Why an ideal, specifically a social purpose, is important:

According to Moss Kanter, there are six interrelated ways that great companies use institutional logic:
A Common Purpose
A Long Term Focus
Emotional Engagement
Partnering with the Public
Innovation
Self-Organization.

A Common Purpose: “Purpose and values—not the widgets made—are at the core of an organization’s identity, and they can guide people in their efforts to find new widgets that serve society.”

Institutional Grounding: “An investment in activities and relationships that may not immediately create a direct road to business results but that reflect that values the institution stands for and how it will endure.”

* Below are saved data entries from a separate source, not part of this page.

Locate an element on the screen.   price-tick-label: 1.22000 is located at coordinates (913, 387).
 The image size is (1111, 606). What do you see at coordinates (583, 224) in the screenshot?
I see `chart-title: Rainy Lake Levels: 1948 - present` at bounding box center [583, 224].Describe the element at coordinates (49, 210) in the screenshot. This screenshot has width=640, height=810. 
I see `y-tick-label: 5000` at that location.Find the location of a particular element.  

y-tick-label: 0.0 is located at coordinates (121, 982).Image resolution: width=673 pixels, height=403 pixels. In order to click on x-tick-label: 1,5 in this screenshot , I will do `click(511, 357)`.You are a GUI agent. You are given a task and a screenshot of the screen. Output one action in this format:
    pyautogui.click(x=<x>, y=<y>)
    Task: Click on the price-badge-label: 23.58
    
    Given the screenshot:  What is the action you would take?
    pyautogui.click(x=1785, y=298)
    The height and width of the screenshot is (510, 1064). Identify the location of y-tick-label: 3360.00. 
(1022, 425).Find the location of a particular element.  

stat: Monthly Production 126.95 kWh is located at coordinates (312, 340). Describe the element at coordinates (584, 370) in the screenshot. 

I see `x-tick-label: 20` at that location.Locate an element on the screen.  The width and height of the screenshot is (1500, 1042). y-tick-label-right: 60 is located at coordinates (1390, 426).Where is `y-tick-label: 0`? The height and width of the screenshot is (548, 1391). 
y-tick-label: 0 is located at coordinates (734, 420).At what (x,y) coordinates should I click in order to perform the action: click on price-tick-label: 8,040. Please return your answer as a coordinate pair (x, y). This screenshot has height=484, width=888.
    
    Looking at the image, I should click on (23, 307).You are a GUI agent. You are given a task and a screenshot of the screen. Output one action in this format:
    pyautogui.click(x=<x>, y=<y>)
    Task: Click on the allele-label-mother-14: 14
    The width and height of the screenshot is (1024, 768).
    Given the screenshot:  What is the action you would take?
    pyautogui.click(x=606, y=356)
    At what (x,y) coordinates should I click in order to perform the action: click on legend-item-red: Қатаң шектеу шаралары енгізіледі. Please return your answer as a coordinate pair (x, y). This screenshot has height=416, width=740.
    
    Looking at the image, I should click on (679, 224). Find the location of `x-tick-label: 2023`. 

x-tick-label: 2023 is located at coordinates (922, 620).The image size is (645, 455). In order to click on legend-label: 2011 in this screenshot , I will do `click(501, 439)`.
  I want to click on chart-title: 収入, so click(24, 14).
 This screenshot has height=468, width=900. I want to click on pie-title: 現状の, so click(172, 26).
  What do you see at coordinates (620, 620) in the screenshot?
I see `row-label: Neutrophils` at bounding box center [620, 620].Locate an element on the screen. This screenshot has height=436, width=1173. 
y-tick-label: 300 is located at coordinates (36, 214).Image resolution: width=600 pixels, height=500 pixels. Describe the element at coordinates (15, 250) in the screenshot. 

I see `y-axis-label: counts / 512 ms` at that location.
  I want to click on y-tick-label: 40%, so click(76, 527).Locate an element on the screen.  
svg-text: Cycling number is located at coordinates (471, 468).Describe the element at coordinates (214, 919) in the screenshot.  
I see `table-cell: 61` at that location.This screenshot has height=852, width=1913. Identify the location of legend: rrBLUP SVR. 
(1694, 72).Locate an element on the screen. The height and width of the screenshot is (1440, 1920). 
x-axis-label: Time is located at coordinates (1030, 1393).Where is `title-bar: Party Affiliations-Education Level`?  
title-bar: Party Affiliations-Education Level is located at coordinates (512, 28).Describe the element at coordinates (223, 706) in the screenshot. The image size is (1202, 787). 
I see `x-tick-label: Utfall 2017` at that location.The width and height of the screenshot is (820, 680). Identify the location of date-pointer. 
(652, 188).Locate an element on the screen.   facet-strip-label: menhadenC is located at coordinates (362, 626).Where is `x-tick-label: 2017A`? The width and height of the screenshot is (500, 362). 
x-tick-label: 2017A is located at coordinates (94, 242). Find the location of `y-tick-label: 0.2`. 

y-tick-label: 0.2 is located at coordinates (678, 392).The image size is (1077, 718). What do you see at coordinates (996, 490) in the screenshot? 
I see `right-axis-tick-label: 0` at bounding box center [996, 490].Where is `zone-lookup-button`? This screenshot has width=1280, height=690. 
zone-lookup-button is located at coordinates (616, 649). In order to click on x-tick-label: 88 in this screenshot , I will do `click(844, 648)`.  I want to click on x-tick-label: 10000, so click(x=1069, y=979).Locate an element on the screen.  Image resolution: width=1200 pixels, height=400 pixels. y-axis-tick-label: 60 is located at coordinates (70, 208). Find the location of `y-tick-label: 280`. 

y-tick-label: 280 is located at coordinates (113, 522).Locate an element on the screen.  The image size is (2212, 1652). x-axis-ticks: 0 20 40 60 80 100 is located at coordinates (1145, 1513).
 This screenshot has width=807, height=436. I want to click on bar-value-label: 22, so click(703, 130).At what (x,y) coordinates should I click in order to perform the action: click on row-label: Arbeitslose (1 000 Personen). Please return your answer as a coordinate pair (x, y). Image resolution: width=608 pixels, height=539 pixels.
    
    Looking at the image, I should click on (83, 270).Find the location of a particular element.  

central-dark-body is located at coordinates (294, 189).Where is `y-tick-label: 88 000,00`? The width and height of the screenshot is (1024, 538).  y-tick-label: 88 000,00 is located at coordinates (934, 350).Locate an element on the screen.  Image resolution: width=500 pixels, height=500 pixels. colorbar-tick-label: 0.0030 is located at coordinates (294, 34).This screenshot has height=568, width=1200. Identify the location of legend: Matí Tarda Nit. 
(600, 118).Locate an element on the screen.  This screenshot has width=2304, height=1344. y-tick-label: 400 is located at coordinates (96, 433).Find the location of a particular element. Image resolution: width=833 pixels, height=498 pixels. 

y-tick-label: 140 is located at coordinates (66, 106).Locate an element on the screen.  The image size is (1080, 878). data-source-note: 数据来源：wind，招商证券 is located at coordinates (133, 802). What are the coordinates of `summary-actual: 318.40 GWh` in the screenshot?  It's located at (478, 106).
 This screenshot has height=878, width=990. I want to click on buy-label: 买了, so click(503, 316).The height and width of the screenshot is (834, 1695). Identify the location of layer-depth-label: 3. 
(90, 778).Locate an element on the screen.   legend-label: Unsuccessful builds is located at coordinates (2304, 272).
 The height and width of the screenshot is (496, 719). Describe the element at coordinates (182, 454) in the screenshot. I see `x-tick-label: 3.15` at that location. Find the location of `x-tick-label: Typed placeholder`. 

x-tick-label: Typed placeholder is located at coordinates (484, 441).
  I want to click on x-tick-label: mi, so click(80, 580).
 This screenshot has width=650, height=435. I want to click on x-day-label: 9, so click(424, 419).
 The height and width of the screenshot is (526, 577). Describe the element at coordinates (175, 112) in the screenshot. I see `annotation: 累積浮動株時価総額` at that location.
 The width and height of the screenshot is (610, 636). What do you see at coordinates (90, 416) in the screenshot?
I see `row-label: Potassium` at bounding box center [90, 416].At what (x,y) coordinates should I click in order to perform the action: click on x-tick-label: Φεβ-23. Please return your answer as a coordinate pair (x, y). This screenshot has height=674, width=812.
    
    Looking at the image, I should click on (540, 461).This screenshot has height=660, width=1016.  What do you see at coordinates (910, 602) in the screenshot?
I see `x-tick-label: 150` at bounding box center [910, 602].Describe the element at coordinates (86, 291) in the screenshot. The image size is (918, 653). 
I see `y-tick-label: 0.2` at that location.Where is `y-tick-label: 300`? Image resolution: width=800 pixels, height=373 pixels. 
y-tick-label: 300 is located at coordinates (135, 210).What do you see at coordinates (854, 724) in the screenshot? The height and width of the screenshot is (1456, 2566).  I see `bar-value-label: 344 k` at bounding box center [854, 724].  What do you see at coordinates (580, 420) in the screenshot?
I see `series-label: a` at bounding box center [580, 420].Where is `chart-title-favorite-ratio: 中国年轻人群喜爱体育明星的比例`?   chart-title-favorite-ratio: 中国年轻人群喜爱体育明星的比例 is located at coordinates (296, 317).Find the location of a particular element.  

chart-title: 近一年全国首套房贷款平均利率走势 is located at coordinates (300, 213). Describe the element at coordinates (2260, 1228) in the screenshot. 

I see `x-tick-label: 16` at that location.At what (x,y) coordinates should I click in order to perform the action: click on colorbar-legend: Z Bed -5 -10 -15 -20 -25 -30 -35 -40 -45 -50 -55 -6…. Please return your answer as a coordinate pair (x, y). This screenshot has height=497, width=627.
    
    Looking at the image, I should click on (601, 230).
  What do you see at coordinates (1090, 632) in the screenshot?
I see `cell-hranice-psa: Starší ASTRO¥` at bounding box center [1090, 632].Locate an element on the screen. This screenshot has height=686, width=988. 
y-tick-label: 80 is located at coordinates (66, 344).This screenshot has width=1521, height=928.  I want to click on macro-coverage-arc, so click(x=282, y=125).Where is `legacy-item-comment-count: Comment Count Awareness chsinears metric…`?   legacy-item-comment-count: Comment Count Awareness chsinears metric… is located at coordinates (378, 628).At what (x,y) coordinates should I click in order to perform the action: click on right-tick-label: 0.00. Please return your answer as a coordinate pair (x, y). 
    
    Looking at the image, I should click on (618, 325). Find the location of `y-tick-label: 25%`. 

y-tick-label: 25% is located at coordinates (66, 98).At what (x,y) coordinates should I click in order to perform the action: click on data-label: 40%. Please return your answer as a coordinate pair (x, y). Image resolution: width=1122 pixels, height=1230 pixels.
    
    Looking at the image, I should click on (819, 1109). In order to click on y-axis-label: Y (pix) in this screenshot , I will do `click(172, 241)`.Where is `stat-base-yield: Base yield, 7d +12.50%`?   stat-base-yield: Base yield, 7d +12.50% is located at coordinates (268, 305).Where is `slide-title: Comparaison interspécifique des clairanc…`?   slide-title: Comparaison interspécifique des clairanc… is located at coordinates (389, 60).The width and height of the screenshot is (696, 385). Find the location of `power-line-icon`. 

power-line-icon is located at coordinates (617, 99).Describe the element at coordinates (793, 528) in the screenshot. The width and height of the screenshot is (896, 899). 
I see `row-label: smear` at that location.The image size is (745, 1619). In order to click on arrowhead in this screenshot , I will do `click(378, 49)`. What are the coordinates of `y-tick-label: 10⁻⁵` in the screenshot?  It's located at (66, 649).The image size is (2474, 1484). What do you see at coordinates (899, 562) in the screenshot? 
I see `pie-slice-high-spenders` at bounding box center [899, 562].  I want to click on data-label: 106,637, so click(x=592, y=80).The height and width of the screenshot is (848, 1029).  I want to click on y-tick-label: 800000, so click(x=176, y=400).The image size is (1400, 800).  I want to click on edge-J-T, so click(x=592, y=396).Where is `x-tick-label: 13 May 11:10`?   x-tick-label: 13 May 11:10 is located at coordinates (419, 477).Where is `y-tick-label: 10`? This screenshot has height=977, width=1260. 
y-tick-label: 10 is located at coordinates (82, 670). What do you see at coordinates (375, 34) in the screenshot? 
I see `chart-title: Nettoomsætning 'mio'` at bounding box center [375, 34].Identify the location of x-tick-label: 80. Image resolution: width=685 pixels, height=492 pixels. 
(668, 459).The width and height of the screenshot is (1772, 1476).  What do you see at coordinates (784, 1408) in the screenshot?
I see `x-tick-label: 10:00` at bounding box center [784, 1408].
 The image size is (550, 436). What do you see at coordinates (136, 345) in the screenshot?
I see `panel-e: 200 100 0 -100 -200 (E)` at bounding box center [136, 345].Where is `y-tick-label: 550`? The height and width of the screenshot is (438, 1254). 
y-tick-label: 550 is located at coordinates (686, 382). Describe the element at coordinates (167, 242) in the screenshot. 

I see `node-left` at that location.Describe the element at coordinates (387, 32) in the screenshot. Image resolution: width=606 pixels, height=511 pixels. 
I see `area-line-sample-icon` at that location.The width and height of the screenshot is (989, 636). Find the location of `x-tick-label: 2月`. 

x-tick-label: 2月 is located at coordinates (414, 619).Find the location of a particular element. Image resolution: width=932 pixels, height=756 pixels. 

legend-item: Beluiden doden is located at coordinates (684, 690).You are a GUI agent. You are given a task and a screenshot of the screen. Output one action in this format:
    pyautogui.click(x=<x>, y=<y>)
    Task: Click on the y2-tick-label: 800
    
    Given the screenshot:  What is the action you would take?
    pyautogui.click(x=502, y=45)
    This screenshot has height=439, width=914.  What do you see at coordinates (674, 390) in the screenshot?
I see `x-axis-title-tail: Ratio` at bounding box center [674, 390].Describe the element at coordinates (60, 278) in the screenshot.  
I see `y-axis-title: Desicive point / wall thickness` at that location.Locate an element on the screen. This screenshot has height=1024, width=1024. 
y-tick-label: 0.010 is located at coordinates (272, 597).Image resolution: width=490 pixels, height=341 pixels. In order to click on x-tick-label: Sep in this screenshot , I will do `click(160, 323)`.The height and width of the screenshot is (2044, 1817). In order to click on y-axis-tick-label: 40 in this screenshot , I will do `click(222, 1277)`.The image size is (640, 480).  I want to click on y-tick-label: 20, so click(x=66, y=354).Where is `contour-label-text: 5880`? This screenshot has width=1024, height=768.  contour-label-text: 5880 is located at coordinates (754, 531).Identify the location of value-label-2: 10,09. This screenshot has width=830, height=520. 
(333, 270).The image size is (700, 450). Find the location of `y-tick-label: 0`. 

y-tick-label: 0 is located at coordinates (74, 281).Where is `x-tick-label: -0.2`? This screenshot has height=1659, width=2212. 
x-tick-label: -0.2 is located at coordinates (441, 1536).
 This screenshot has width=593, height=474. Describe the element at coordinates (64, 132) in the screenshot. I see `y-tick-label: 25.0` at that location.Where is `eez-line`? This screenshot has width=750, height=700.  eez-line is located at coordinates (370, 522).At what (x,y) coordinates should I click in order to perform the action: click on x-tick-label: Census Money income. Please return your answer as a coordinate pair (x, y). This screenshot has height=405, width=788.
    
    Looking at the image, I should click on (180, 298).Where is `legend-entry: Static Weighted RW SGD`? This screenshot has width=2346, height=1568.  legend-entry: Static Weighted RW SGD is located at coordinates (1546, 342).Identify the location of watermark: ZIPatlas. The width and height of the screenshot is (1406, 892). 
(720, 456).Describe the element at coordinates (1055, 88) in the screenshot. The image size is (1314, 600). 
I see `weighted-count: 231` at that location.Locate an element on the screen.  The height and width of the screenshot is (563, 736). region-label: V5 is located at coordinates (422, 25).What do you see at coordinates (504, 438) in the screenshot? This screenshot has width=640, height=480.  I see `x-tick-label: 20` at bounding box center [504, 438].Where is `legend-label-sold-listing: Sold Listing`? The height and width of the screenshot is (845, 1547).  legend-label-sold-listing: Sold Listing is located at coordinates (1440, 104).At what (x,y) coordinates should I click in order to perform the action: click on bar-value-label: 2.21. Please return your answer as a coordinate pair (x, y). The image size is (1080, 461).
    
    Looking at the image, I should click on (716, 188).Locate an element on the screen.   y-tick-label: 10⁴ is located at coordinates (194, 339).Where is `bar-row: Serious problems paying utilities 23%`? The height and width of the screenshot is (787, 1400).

Emotional Integration: A process used by t
he Shinhan Bank after its acquisition of Chohung Bank that involved holding a series of retreats and conferences intended to spread strategic and operational information and also to foster social bonding and a feeling of being “one bank”.

Emotional Engagement: Great companies go beyond ubiquitous statements of corporate values to nurture a dialogue to keep “social purpose at the forefront of everyone’s mind and ensure that employees use the organizational values as a guide for business decisions”.

Innovation: “Companies claims that they serve society become credible when leaders allocated time, talent, and resources to national or community projects without seeking immediate returns and when they encourage people from one country to serve another.”

Self-Organization: “Self-organizing communities can be a potent force for change, propelling companies in directions they might not have taken otherwise. People with no formal orders serve as explorers and entrepreneurs.”